A major limitation of our research was that it was retrospective in nature and the fetal fluoroscopy dose was only available for seven cases. Furthermore, this method must be validated by prospective controlled studies before mainstream implementation. Although we showed that there was minimal radiation exposure to the fetus during the positioning of the uterine artery RUC, which is below the specific threshold radiation level for teratogenesis, carcinogenesis is a stochastic effect of radiation, and there is no threshold level below which the risk of cancer can be eliminated completely [8, 12]. Hence, the safety of this method remains to be established by long-term studies.

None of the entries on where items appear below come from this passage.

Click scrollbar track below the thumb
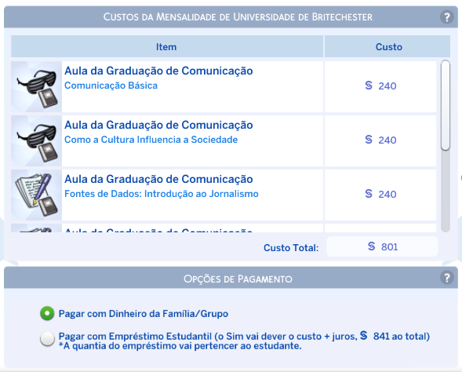The image size is (462, 372). point(446,191)
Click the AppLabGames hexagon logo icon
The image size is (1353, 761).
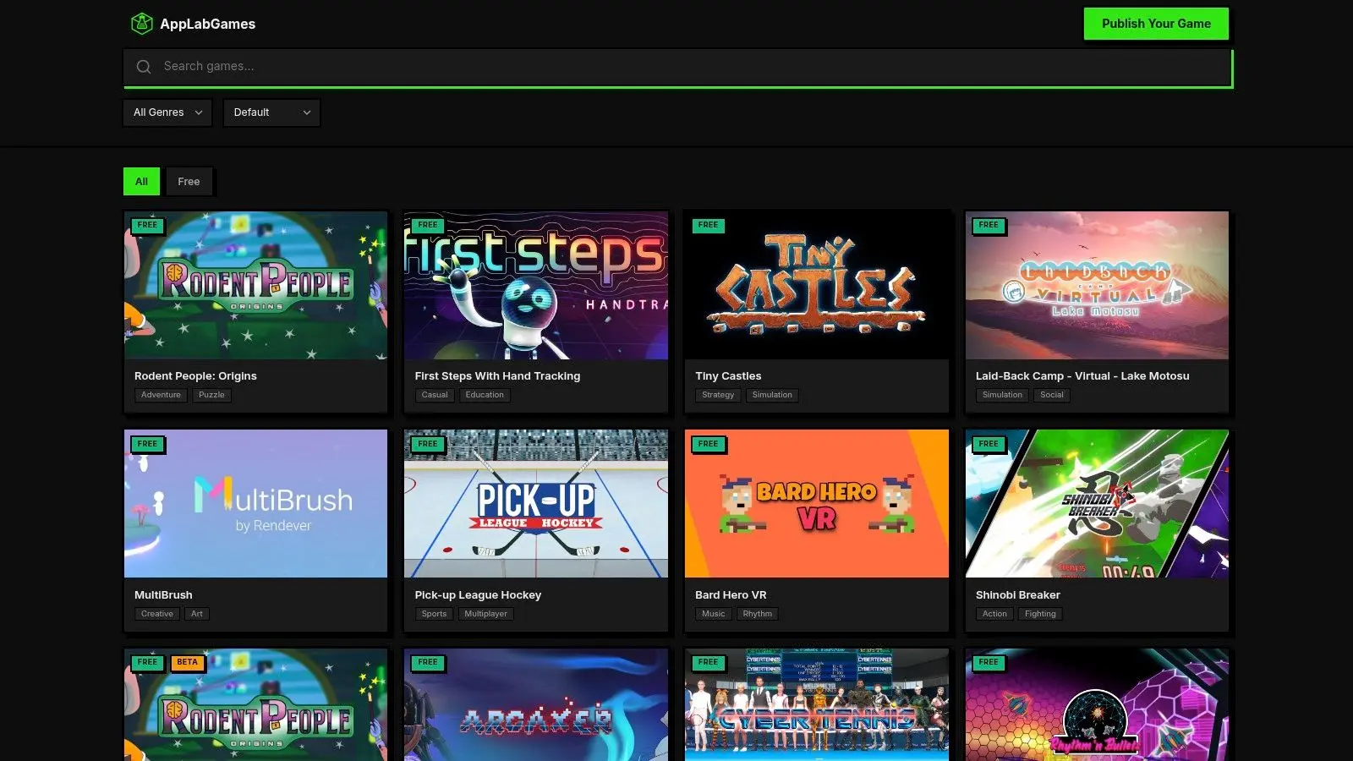point(140,24)
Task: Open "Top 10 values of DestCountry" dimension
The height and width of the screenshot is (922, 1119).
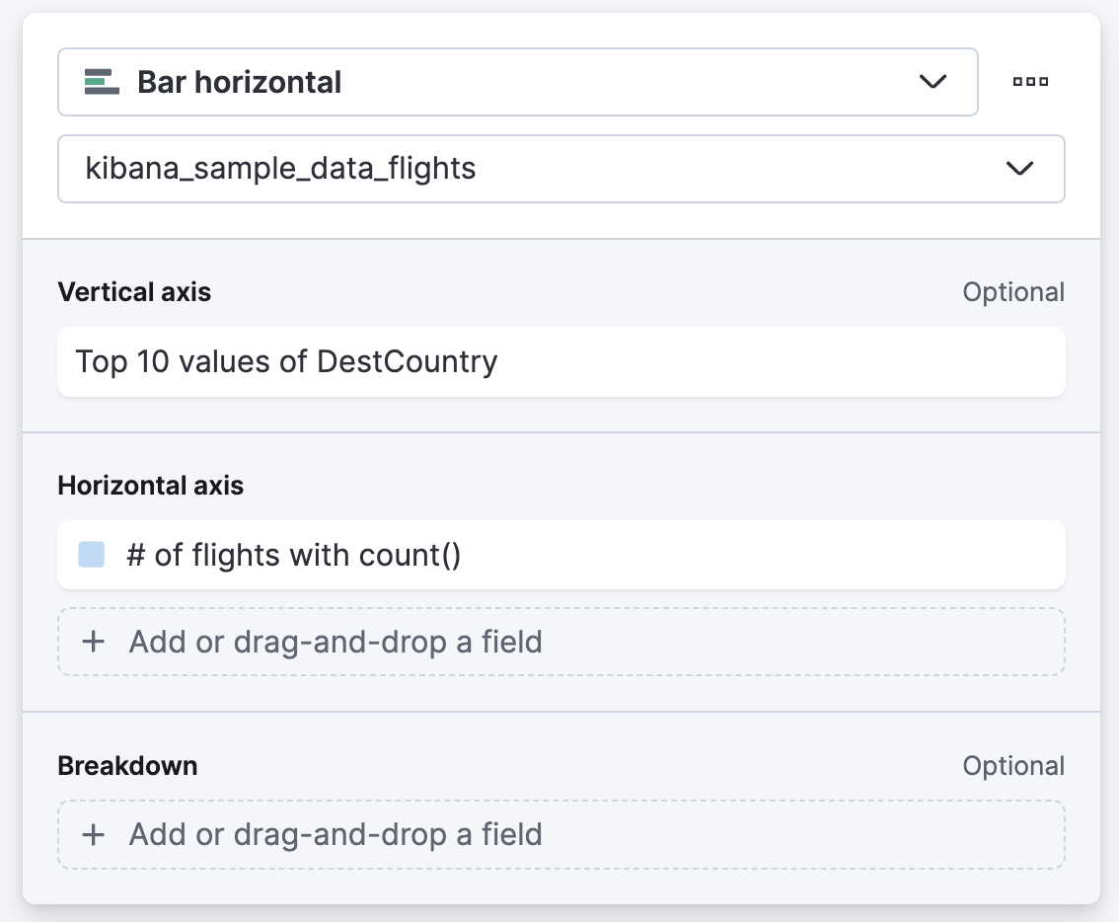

In recent years, there has been significant interest in the potential role of interventional techniques in obstetrics, specifically in the control of peripartum hemorrhage [16]. Great attention has been paid to the potential of these procedures in improving maternal outcomes by decreasing morbidity and mortality. In our study, the blood loss volume was effectively controlled in most cases with an acceptable fluoroscopy dose. However, future randomized controlled trials and long-time follow-up studies are needed to determine whether the potential benefits of UAE during delivery outweigh the potential risks associated with fetal radiation exposure and vascular complications.